He would tell me about world war II and how he was riding his bike in his hometown London on D day, or how his girlfriend's house (and family) had been obliterated by a nazi bomb when they walked back from a date, or how 9/11 didn't impact him as much as it did me.
We talked about literature classics and art. He introduced me to Georgia O'keefee.
But we also talked about children because he had nine, and I didn't know if I wanted any.
His oldest child was 62 years old and his youngest was 26 at the time, when I asked him at which age his children had to reach before he stopped worrying about them. He sighed, "any day now."

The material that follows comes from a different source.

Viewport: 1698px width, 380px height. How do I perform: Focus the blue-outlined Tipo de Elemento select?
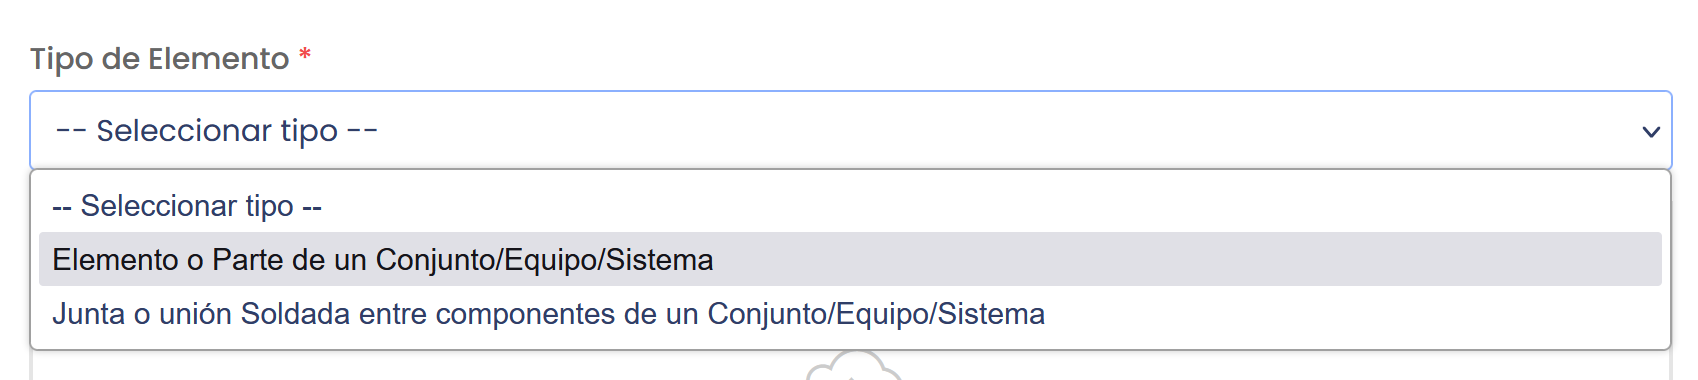[850, 130]
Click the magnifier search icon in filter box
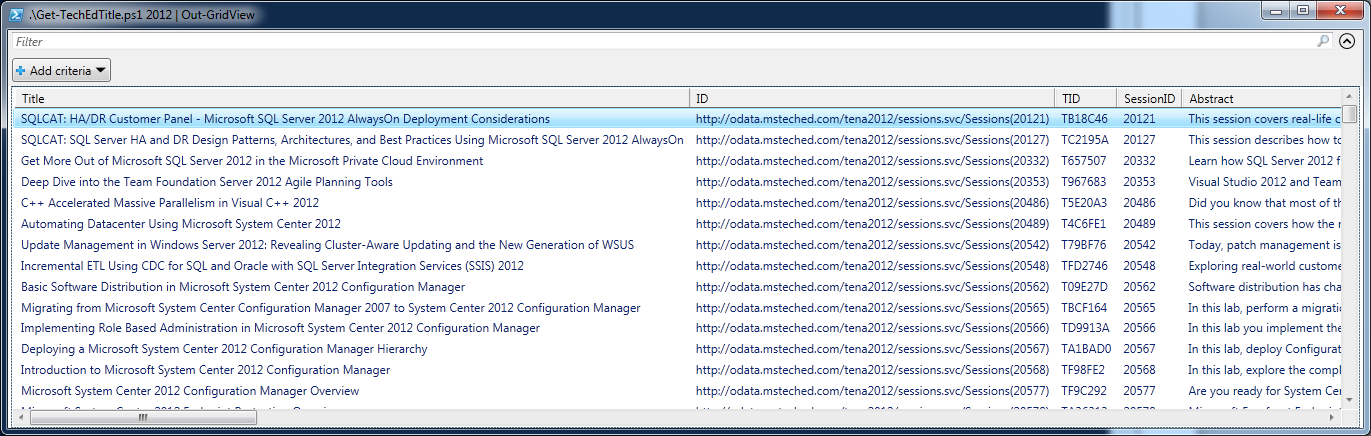The width and height of the screenshot is (1371, 436). pyautogui.click(x=1323, y=42)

The movie "Terms of Endearment" starts with Shirley MacLaine obsessively checking her daughter's crib to see if she is breathing. She ends up waking up the baby and making her cry.
This scene was funny to me because I imagined that only crazy, neurotic people would do that.
That is, until tonight, when I am hovering over his crib at three am, under his snoopy night light and trying to see from every angle whether his chest is rising and falling or not, and at what speed.
My mom whispers from behind me that I should get to bed, that baby will not die, that his breathing is fine, but I keep jumping off my too high of a bed, stitches shooting sharp pains and all to check on baby, until I can't resist it and poke him, waking him up, and everybody else in the house.
Watching from the video monitor in our room I can hear my husband sigh.
My sleepy mom returns and says I should save all my worrying for when he is actually sick, but it's too late in this mommy hood path to think of worrying in terms of an on and off switch. I tell mom she herself is up because she is worried about me. I tell her that any day now, one of us will be able to get a full night of sleep.